==== Passage given ====
A “healthy” or “high” sense of self-esteem can sometimes be an elusive trait for many, and very difficult to cultivate. And once you enter a cycle of low self-esteem, it becomes even more challenging to break through the barrier and confidently acknowledge the respect you deserve.

Social workers know the importance of surrounding oneself with others who can aid in the practice of building your self-esteem. Even poet John Donne noticed this way back in 1624, when he wrote “no man is an island.”

A high and healthy sense of self-esteem can not only be a boost for the individual, but also the community. And since 2017, in an effort to bring this movement of healthy self-esteem to her community, GSS alumna Nerrissa Jenkins-Sherrills, GSS ‘11, has organized an annual Self-Esteem Awareness Walk. The next walk will take place on Saturday, June 4, 2022.

The festivities kick off at 2 p.m., at the Harlem State Building on 163 W 125th Street. The day begins with a series of speakers Jenkins-Sherrills organized for the event. The speakers will address the topic of self-esteem through the lens of wisdom. 

“We’ve had speakers every year,” Jenkins-Sherrills said. “Ranging on topics such as self-esteem and mental health, self-esteem and hope, and more.”

After the speakers finish, the Self-Esteem Awareness Walk begins, with Jenkins-Sherrills leading the pack for 12 blocks. She acts as the beacon and the catalyst for the walk’s emotional power, inviting participants to chant mantras like “I am you, you are me, together we are one!” through the streets. The walk finishes at St. Nicholas Park, where light refreshments and hors d’oeuvres will be served.

“It’s such a feel-good moment, stepping outside yourself,” Jenkins-Sherrills said. “We leave feeling inspired and motivated. Even if we are going through tough times, we know life is not over.
==== Data supplied ====
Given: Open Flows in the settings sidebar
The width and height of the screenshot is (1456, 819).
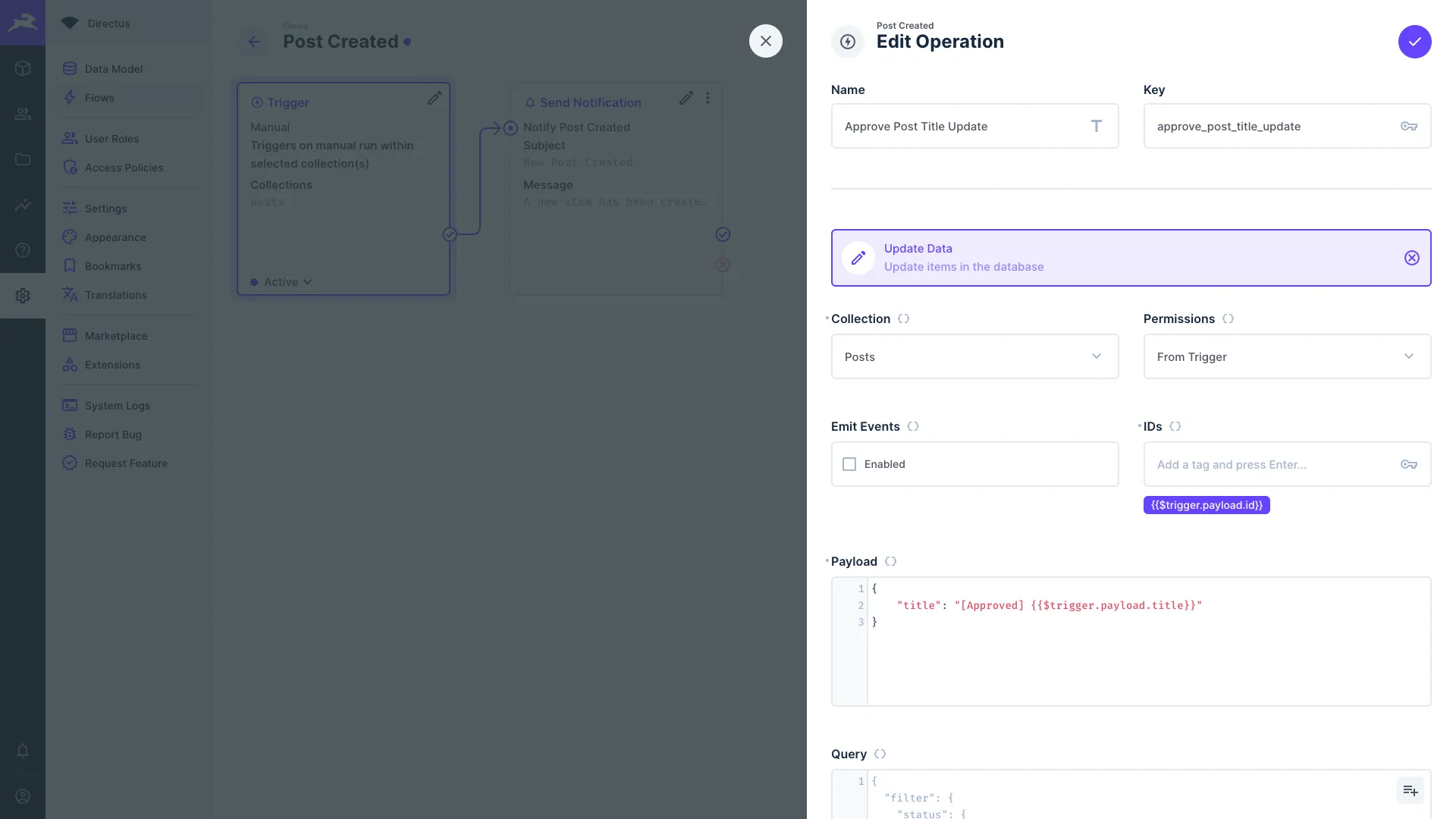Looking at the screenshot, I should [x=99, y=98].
====
==== Data supplied ====
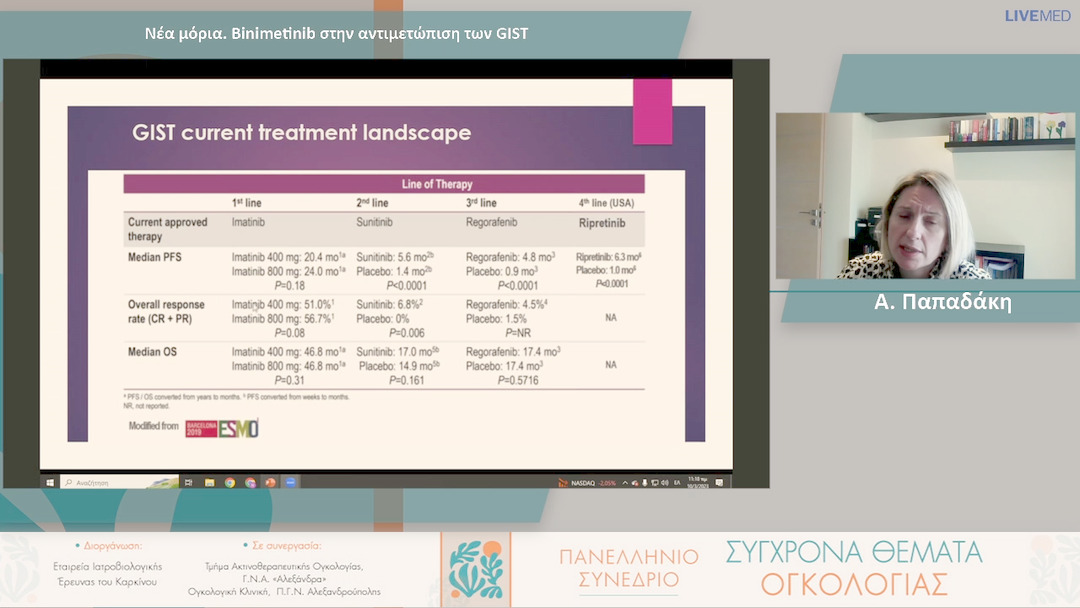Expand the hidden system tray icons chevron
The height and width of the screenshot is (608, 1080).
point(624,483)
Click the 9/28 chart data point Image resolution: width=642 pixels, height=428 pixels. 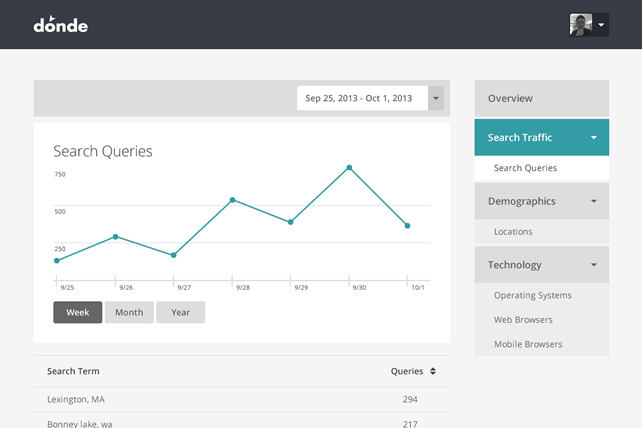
====
Your task :: From the passage about the Self-Esteem Awareness Walk, reproduce word for word the part that opens with "A high and healthy" and closes with "June 4, 2022.".

Answer to the task ::
A high and healthy sense of self-esteem can not only be a boost for the individual, but also the community. And since 2017, in an effort to bring this movement of healthy self-esteem to her community, GSS alumna Nerrissa Jenkins-Sherrills, GSS ‘11, has organized an annual Self-Esteem Awareness Walk. The next walk will take place on Saturday, June 4, 2022.